TASK INPUT ::

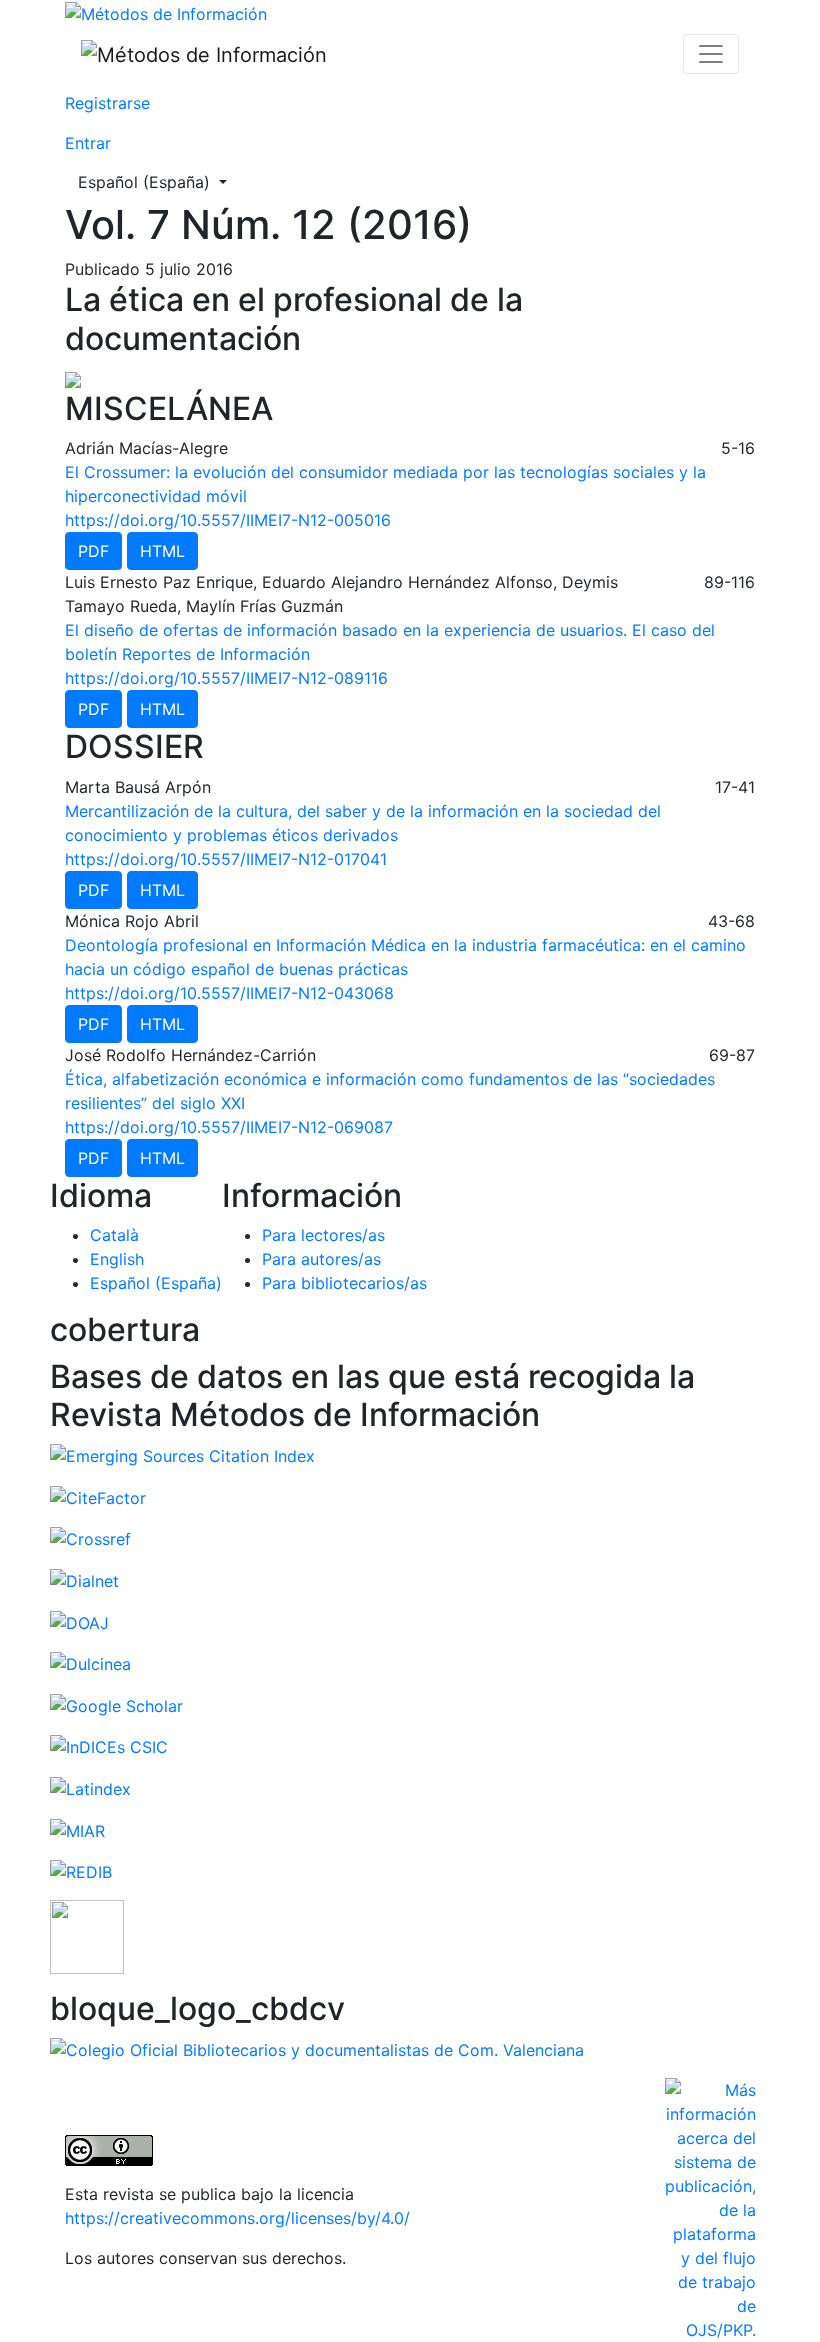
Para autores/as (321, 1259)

* * *

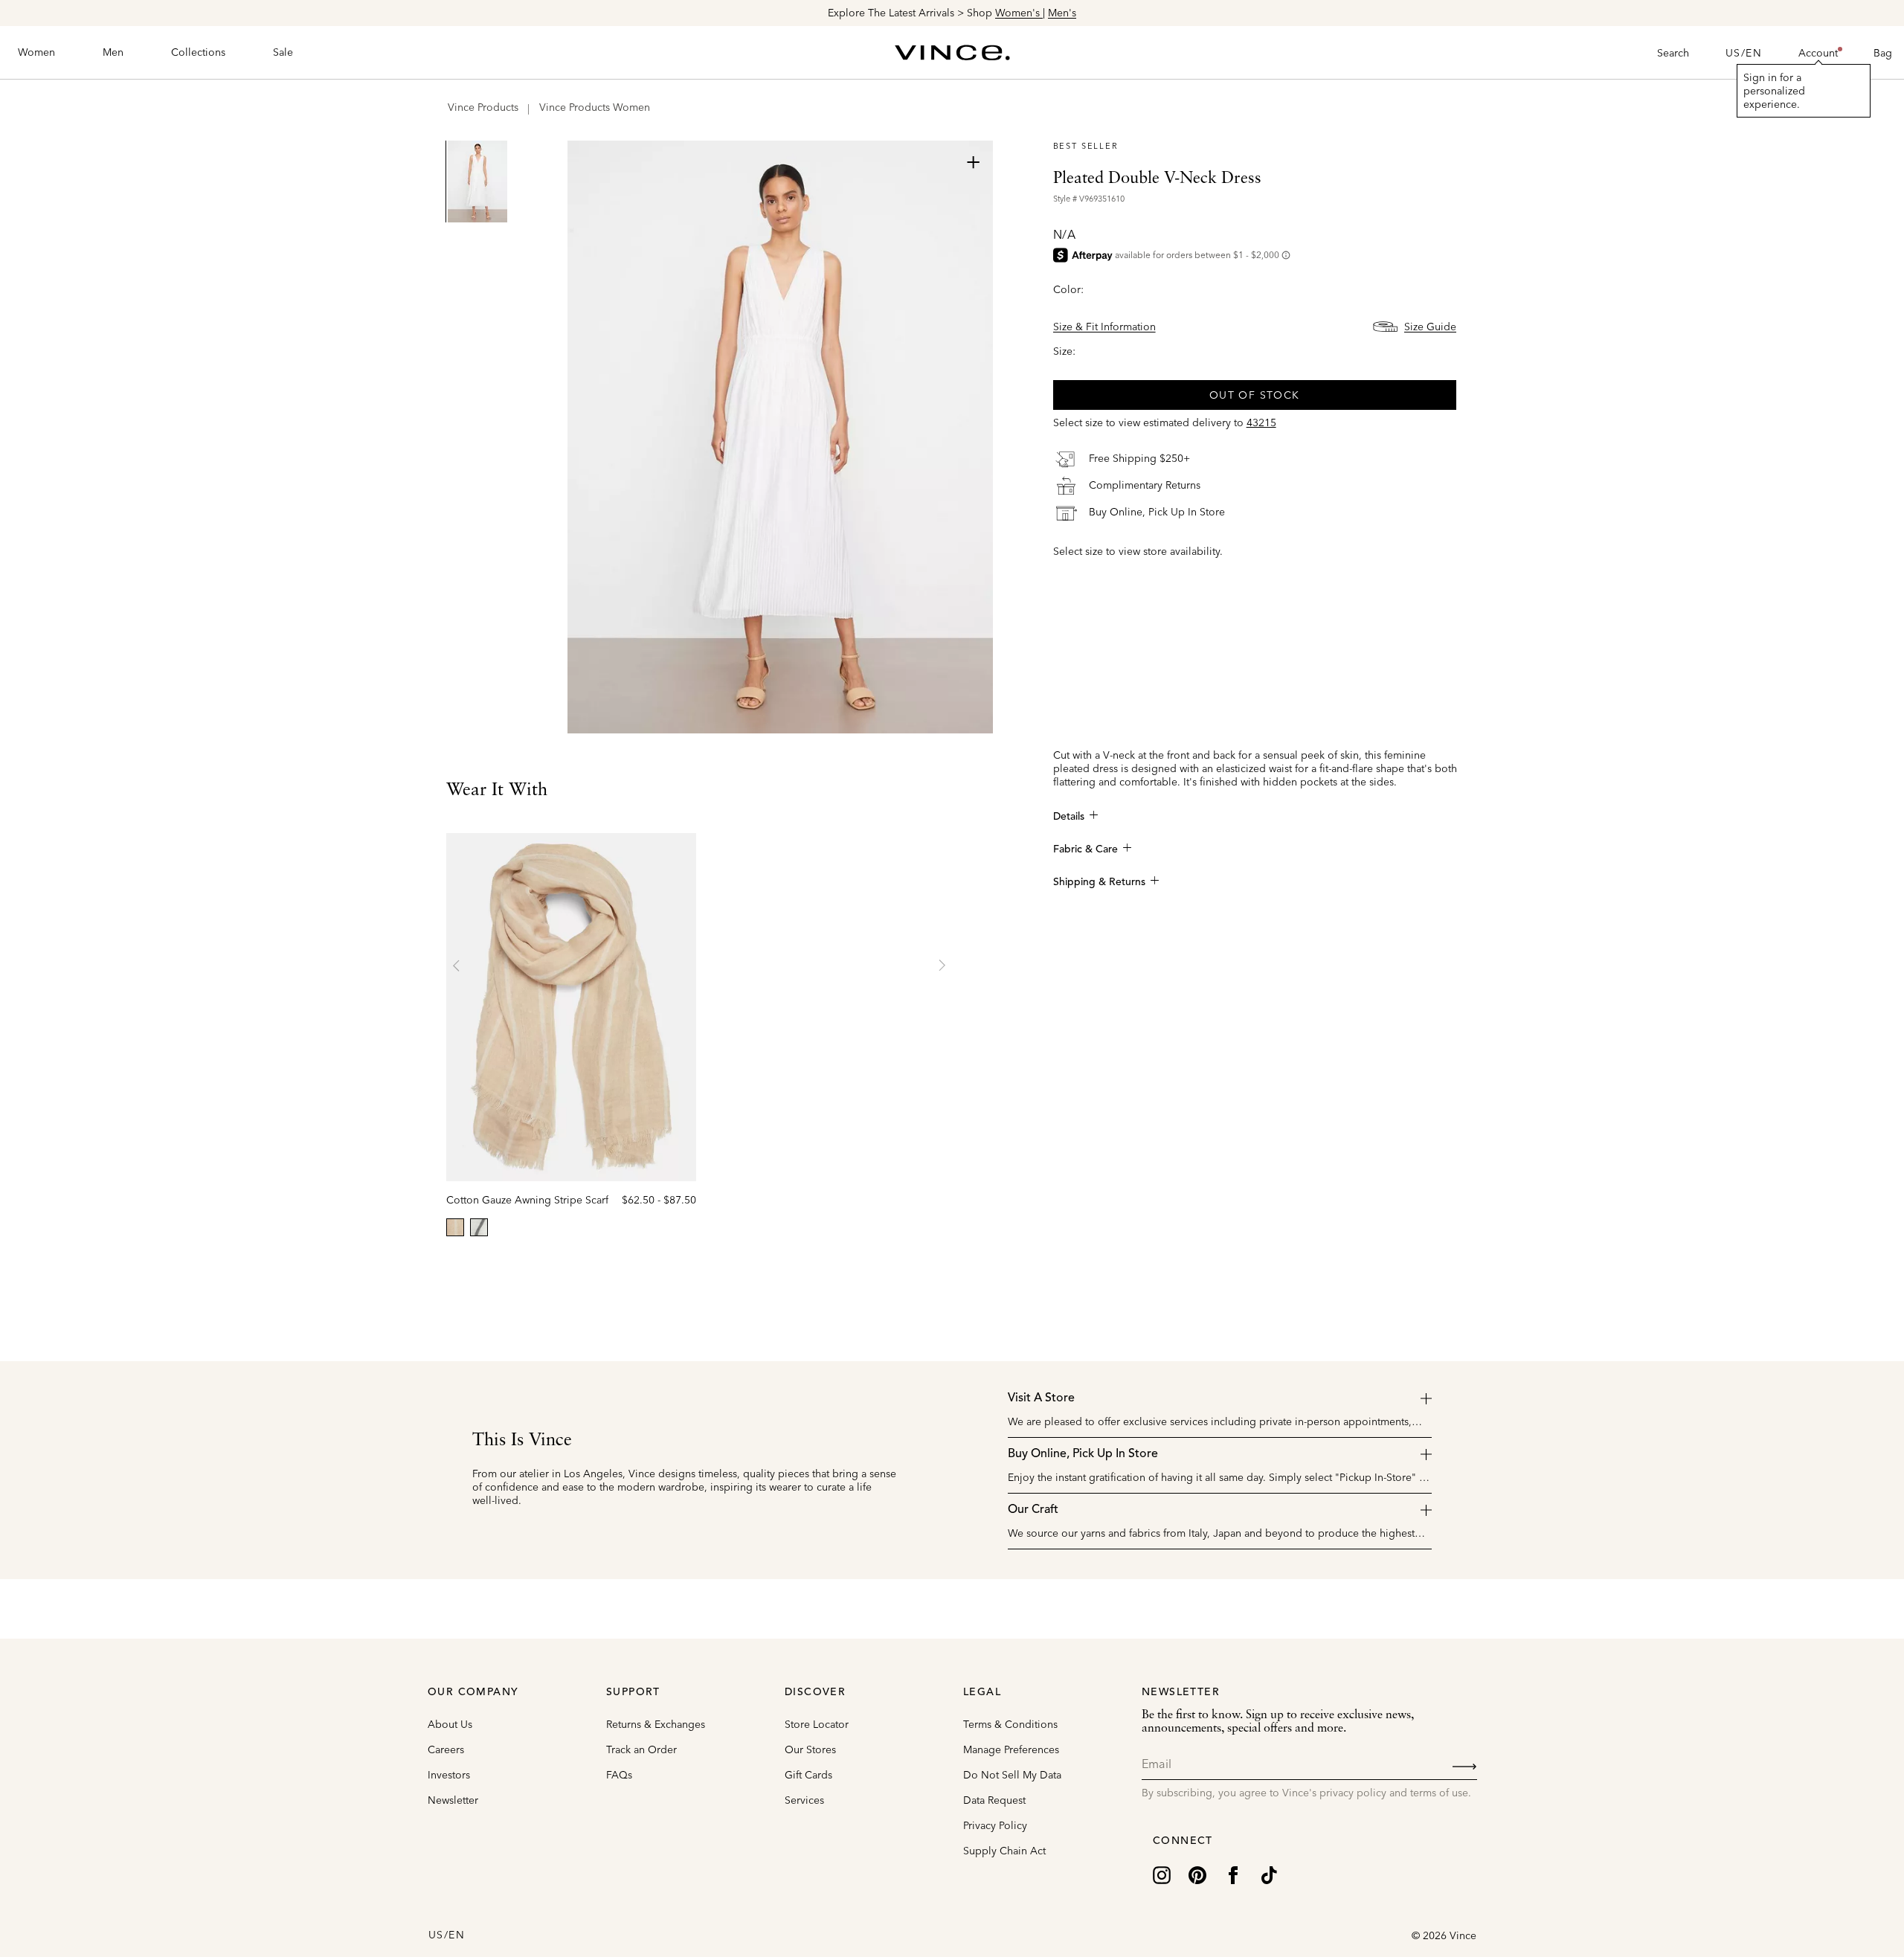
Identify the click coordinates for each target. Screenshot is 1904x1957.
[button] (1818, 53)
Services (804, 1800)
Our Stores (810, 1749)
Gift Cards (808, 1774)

WHAT TO DO :: When you reach the line with "Identify the click" in the records above, start writing out lines exactly, and stop once the line with "Gift Cards (808, 1774)" has been written; include nothing else.

TASK RESPONSE ::
Identify the click coordinates for each target. Screenshot is 1904x1957.
[button] (1818, 53)
Services (804, 1800)
Our Stores (810, 1749)
Gift Cards (808, 1774)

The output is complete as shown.